The Attorney-General, Chris Bishop, announced on 8 May 2026 that an appointment round will be held in 2026. Applications are open from 25 May 2026 and must be submitted by 22 June 2026, with appointments expected to be made in October 2026.

===Criteria===
The criteria for appointment of King’s Counsel are set out in the Guidelines for Candidates, published by Crown Law. The overarching requirement is excellence. Successful candidates possess qualities such as superior knowledge, skill in oral and written advoacy, leadership, contribution to the profession, promoting access to justice, and integrity and honesty. The rank is only available to those practising as barristers sole.

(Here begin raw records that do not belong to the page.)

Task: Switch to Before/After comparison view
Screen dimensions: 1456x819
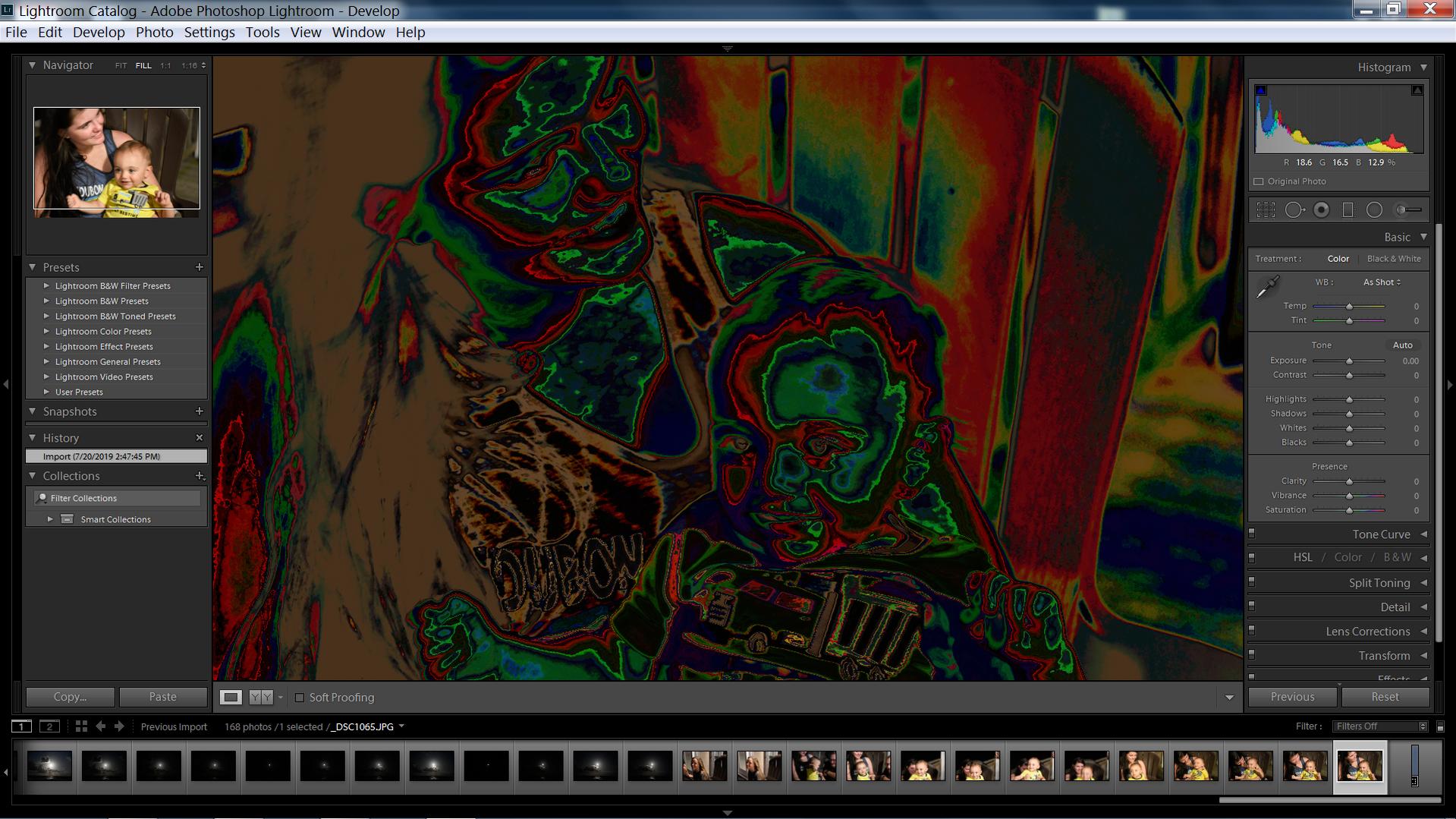Action: [x=261, y=697]
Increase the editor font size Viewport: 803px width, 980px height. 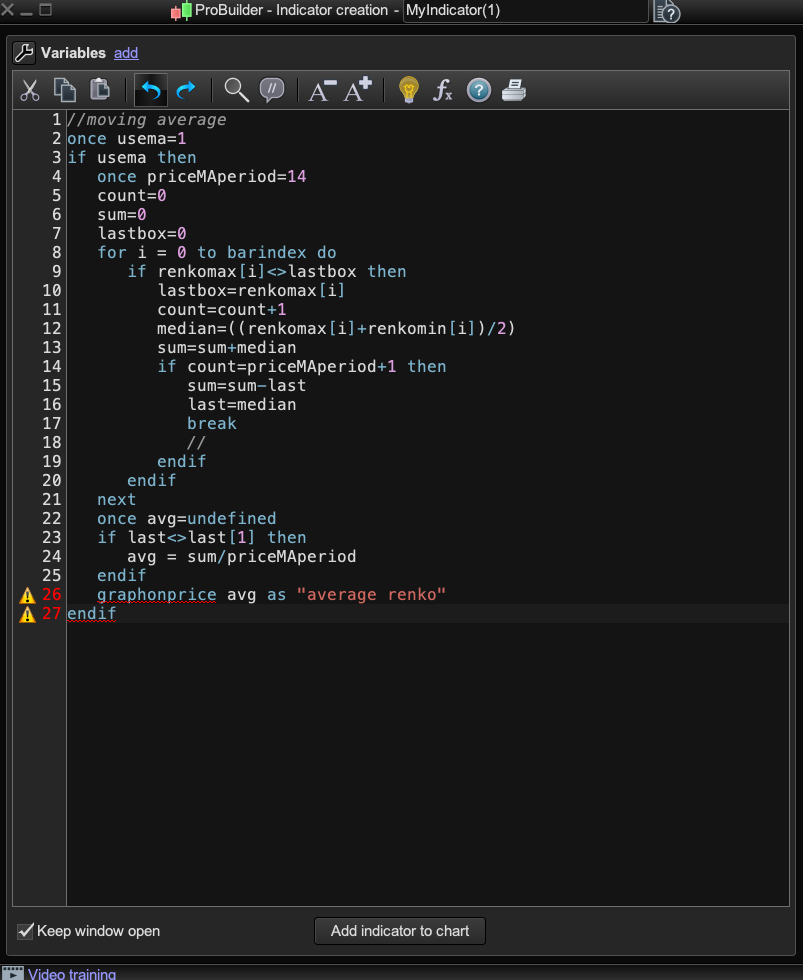[357, 90]
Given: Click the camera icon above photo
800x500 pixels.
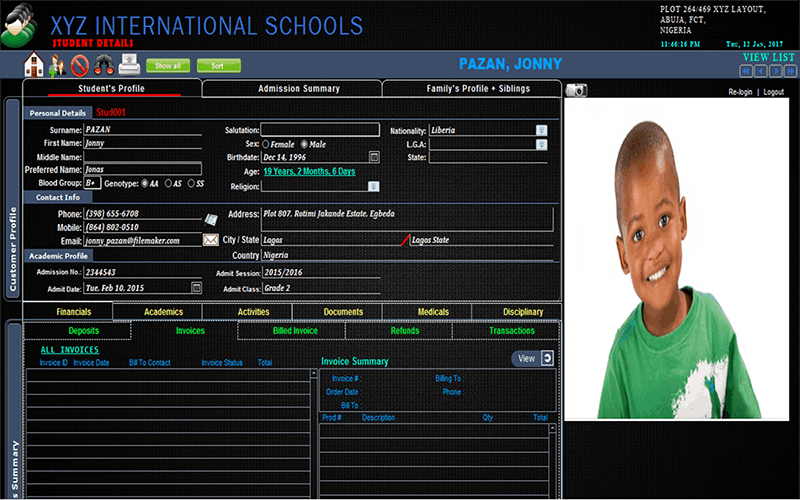Looking at the screenshot, I should pos(576,90).
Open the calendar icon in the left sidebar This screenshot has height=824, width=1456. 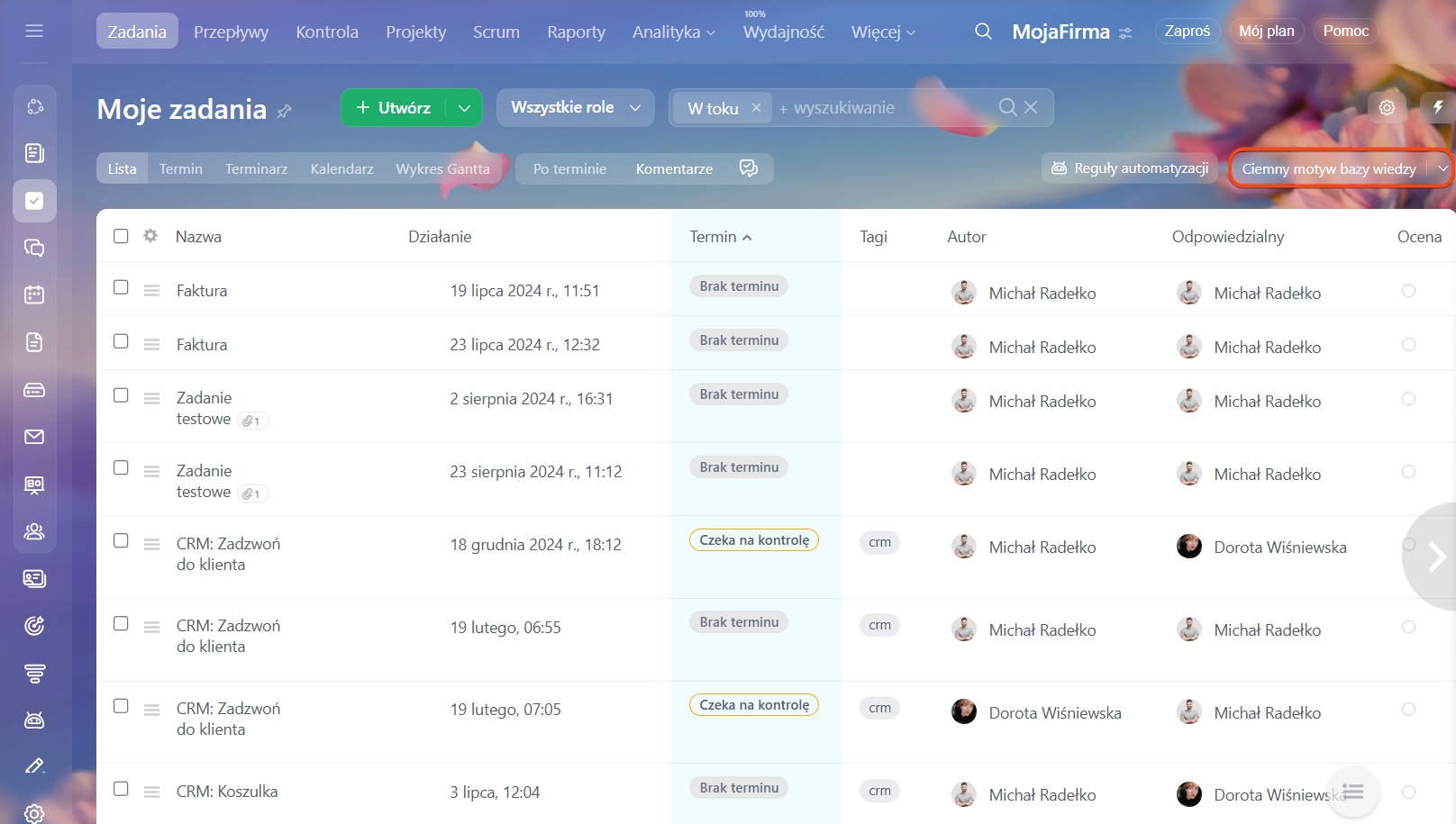34,294
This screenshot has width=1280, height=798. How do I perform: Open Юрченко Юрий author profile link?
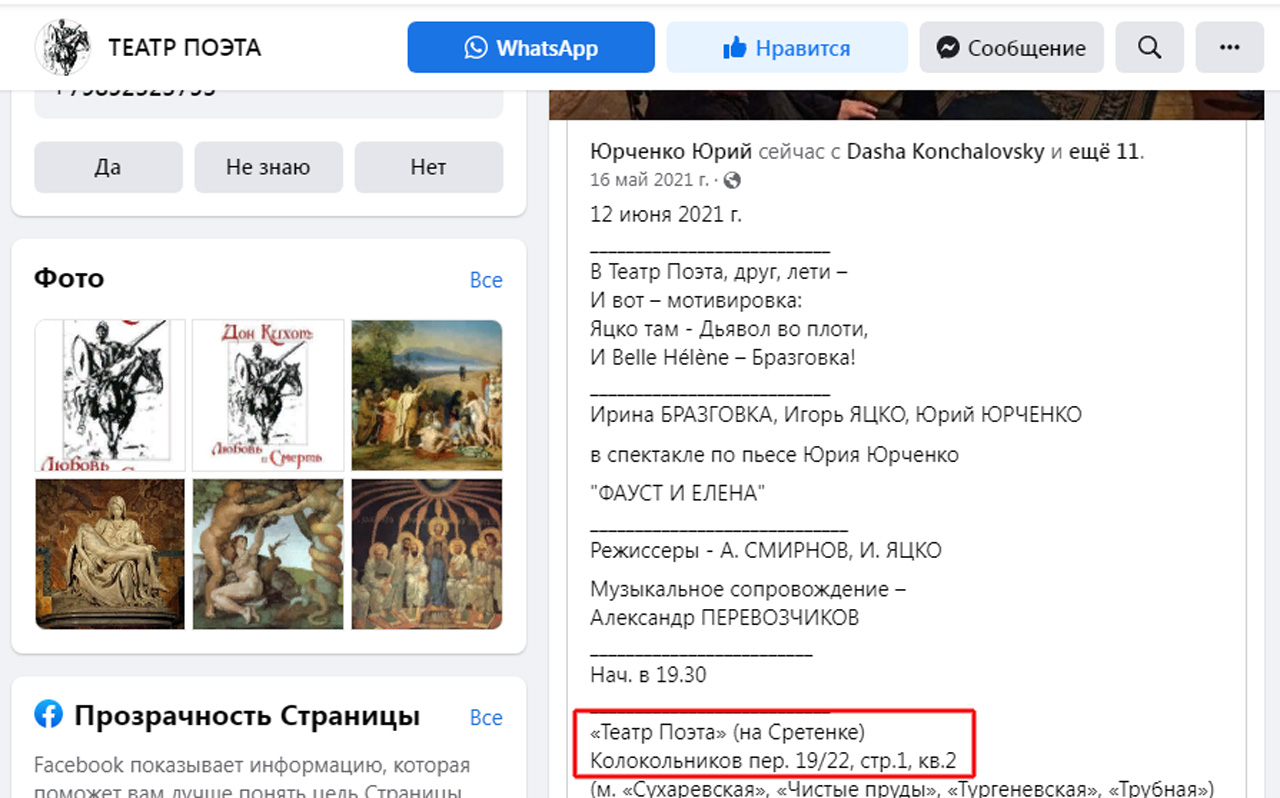672,152
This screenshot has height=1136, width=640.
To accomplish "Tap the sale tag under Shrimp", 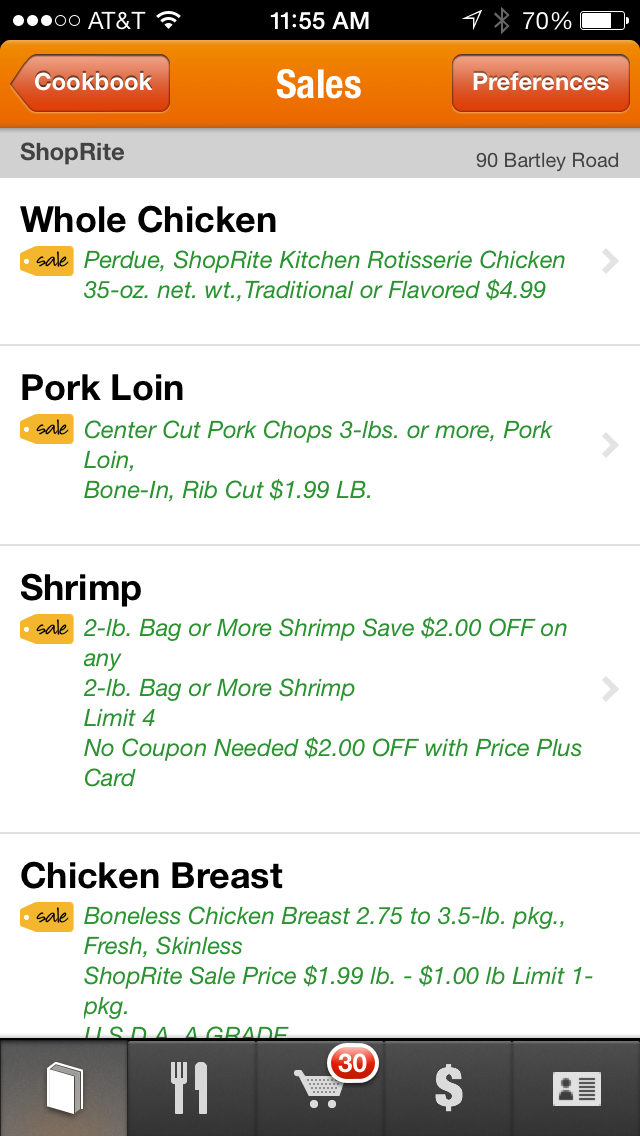I will 47,629.
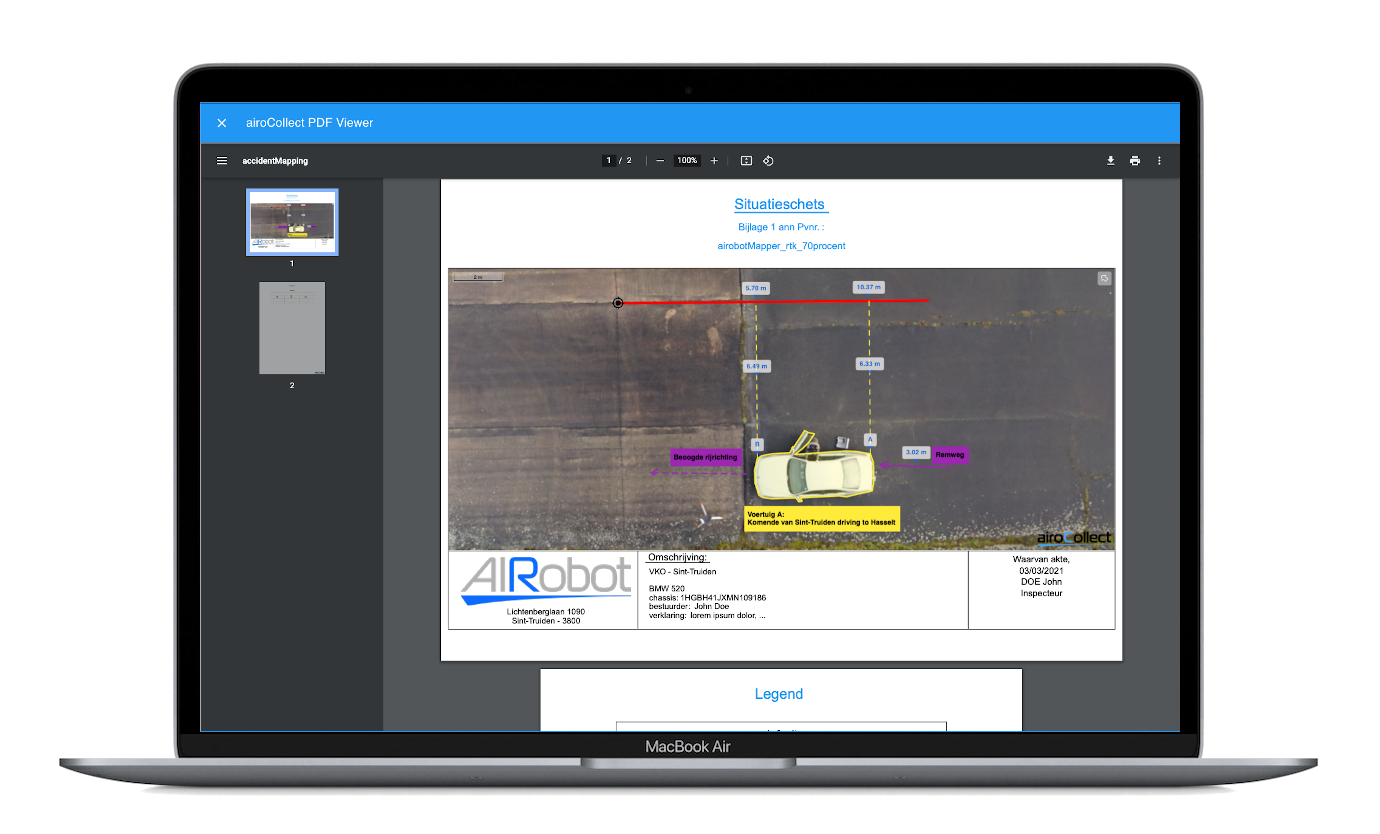
Task: Print the PDF document
Action: pos(1135,161)
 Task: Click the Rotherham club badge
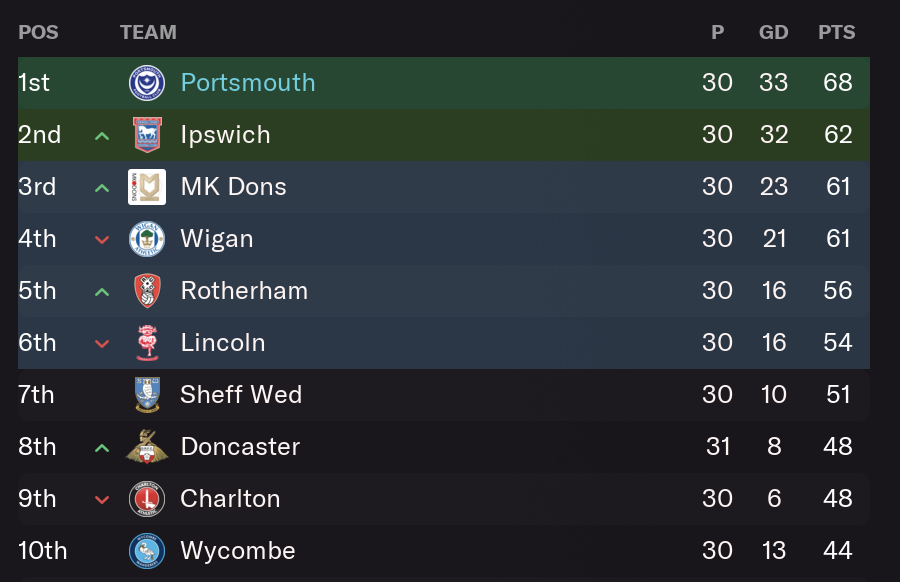147,290
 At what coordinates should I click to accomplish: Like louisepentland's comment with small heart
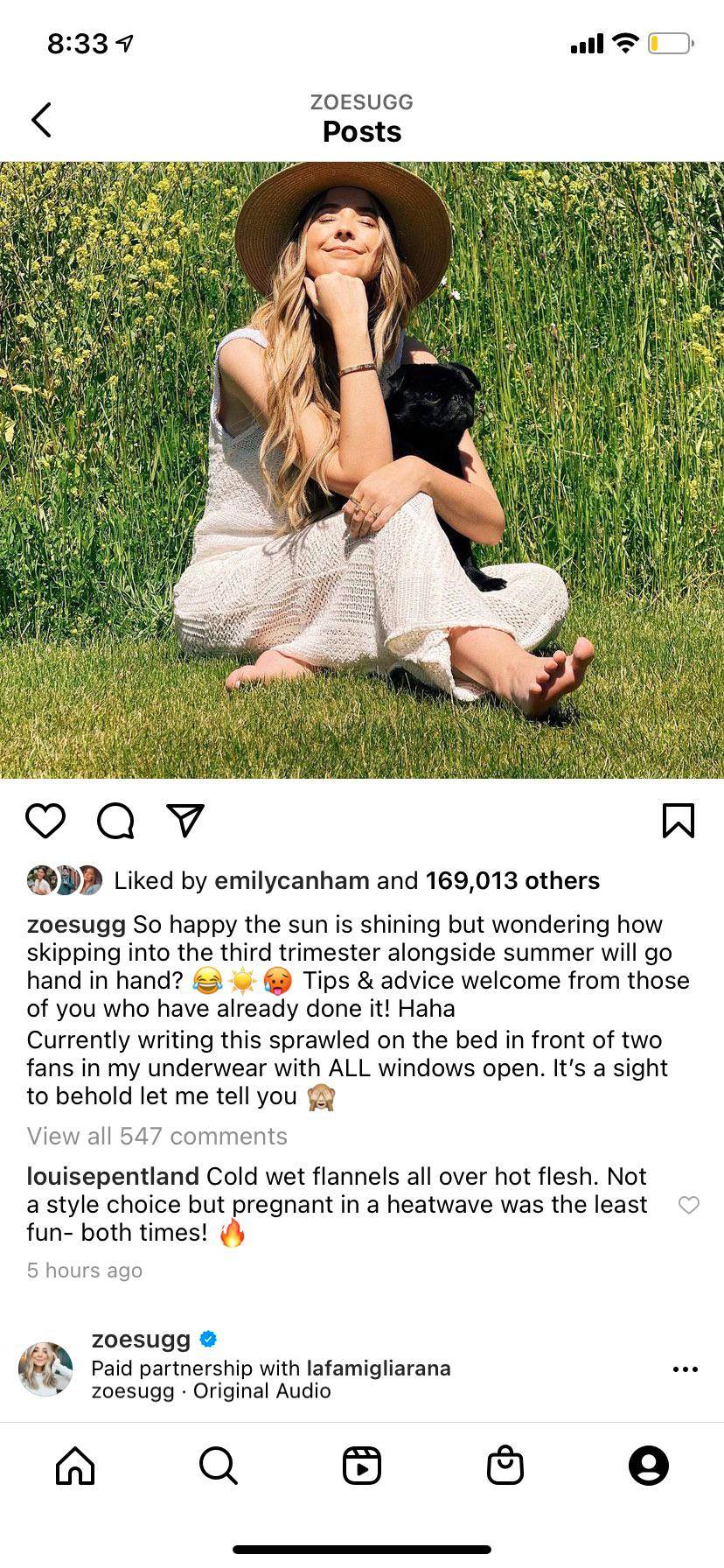click(689, 1205)
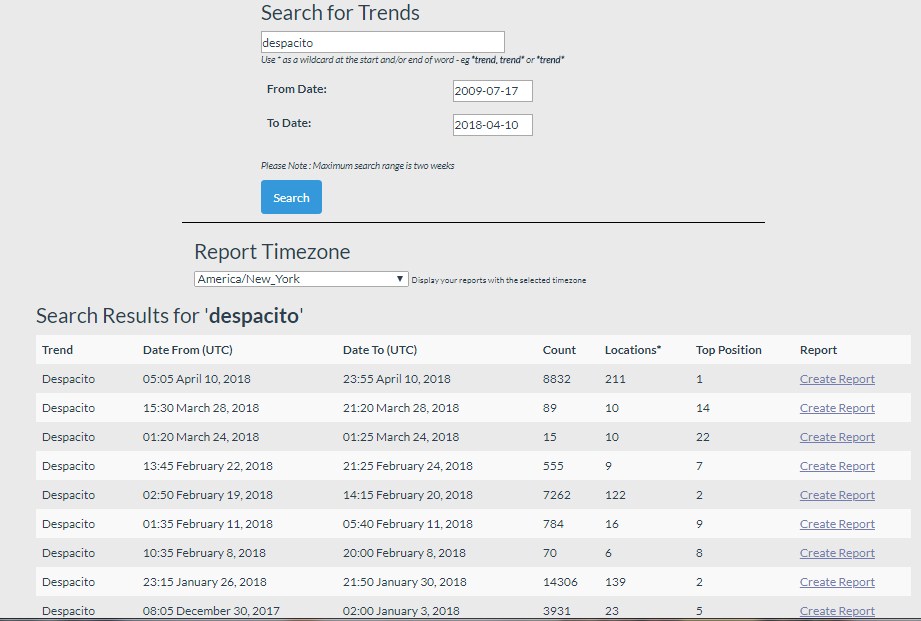The width and height of the screenshot is (921, 621).
Task: Create report for March 28, 2018 trend
Action: (x=837, y=408)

In addition to those practising as barristers who are appointed under the criteria set out in the regulations, the Governor-General is able to appoint King's Counsel under the Royal Prerogative based on their extraordinary contribution to the law. This is often for services to the government such as the Attorney-General, the Solicitor-General, or senior Parliamentary drafters, or for eminent legal academics. The fact that appointment is made under the prerogative is normally referred to in the announcement of the appointment. Unlike the United Kingdom, which has the rank of King's Counsel (Honoris Causa), there is no distinction between those in New Zealand appointed under the standard process and under the "extraordinary contribution" criterion following appointment.

==Name of the rank==
During the reign of a male sovereign, appointees are called King's Counsel, and this applied from 1907 to 1952 during the reign of Edward VII (1907–1910), George V (1910–1936), Edward VIII (1936), and George VI (1936–1952). During Elizabeth II's reign (February 1952 – September 2022), new appointees were called Queen's Counsel. King's Counsel who were living when Elizabeth II became the monarch became Queen's Counsel. Forty-three King's Counsel had been appointed before 1952. When King Charles III ascended the throne on 9 September 2022 (New Zealand time), living Queen's Counsel automatically became King's Counsel.

In 2008, the Lawyers and Conveyancers Act (Lawyers: Senior Counsel and Queen's Counsel) Regulations 2008 were promulgated which provided for the appointment of Senior Counsel instead of Queen's Counsel from 2008 onwards, although existing Queen's Counsel retained the former designation. There was only one round of lawyers appointed as Senior Counsel, in 2008. The rank of Senior Counsel was open to lawyers practising in firms as well as at the Bar. The regulations were revoked and replaced from 1 February 2013 by the Lawyers and Conveyancers Act (Lawyers: Queen’s Counsel) Regulations 2012, which provided for reinstatement of the rank of Queen's Counsel and restriction to those practising at the independent bar. Those who had been appointed Senior Counsel were offered redesignation as Queen's Counsel, and all elected to do so. Those who had been appointed as Senior Counsel while practising in firms were permitted to continue to practise in firms without losing the rank. There were no appointments between 2009 and 2011, and the only apponintments in 2012 were those of the Attorney-General, Chris Finlayson, and the Solicitor-General, Mike Heron. 26 lawyers were appointed to the rank in the 2013 appointment round, which was (and remains) the largest number.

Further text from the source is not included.